Resolving the role of longitudinal versus transverse sediment dispersal in ancient sedimentary basins is paramount for understanding filling history and the timing of source area exhumation. The southern Patagonian Andes provide a unique opportunity for constraining these relationships because Upper Cretaceous shallow- and deep-marine strata that record the longitudinal filling history of the Magallanes-Austral foreland basin are exposed along a 500+ km outcrop belt. New stratigraphic, sedimentologic, and facies analyses of the Cenomanian-aged Lago Viedma Formation indicate a protracted phase of a dominantly shoreface and foreshore depositional setting at the northern end of the basin (Austral basin sector), whereas 200 km to the south, age-equivalent strata of the Punta Barrosa Formation are characterized by southward-flowing deep-water fan systems. New sandstone compositional data from both formations are rich in intermediate volcanic grains and suggest an undissected to transitional volcanic arc source.
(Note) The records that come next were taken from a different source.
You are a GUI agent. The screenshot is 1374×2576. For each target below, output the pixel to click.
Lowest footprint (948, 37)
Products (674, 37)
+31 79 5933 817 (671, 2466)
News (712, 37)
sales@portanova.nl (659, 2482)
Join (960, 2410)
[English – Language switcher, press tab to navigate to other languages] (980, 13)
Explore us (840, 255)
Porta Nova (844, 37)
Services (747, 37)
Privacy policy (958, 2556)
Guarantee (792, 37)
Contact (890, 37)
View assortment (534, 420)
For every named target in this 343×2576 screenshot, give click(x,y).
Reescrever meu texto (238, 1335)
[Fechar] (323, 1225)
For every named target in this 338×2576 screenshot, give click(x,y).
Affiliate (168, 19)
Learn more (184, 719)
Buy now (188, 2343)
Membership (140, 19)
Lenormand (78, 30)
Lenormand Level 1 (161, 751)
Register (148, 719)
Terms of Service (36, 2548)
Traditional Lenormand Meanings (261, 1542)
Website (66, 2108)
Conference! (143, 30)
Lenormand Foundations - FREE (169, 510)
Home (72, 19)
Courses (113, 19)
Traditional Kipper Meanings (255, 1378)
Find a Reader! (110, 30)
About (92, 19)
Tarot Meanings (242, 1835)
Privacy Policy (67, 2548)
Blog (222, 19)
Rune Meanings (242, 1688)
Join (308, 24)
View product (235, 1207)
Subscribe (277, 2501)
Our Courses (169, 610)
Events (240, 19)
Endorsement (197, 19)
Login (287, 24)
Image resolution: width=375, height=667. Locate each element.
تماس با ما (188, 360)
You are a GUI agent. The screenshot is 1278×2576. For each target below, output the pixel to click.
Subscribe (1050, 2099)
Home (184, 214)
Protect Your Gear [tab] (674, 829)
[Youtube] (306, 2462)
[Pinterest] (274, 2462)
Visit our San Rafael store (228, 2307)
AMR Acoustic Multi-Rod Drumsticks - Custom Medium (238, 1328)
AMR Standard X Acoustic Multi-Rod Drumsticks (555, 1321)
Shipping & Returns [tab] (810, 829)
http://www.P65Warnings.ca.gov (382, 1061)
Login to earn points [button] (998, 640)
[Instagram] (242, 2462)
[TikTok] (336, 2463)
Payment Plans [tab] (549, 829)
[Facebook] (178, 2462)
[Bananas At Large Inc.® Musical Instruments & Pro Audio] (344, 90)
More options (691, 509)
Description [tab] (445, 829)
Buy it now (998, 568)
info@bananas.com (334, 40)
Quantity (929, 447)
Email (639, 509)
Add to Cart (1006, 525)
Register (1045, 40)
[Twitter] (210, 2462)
However, detrital zircon populations from the shallow-marine Lago Viedma Formation are dominated by arc sources (126−75 Ma), whereas deep-water strata of the Punta Barrosa Formation contain much greater abundances of Jurassic (199−161 Ma) and pre-Jurassic (>200 Ma) ages. This indicates that deep-water fan systems were not linked to a shelfal sediment dispersal system by a simple northward point-source model, despite consistent southward-directed paleocurrents in deep-water strata. Time-transgressive provenance variations continue southward (along strike), where lithostratigraphic equivalents in the Ultima Esperanza and Fuegian sectors of the basin contain a mix of arc and pre-Jurassic metamorphic basement sources and a paucity of Jurassic ages. We interpret these along-strike provenance variations to be the result of significant local sediment contributions from transverse sources. The influence of transverse tributaries during the early history of the Magallanes-Austral foreland basin suggests that the diachronous onset of coarse clastic deposition in the basin was likely due to the progressive delivery (and initiation) of more locally derived coarse clastic sediment. We attribute this to southward-progressing thrust-belt development associated with progressive north to south collision (or suturing) of the parautochthonous Patagonian arc with attenuated continental crust of South America.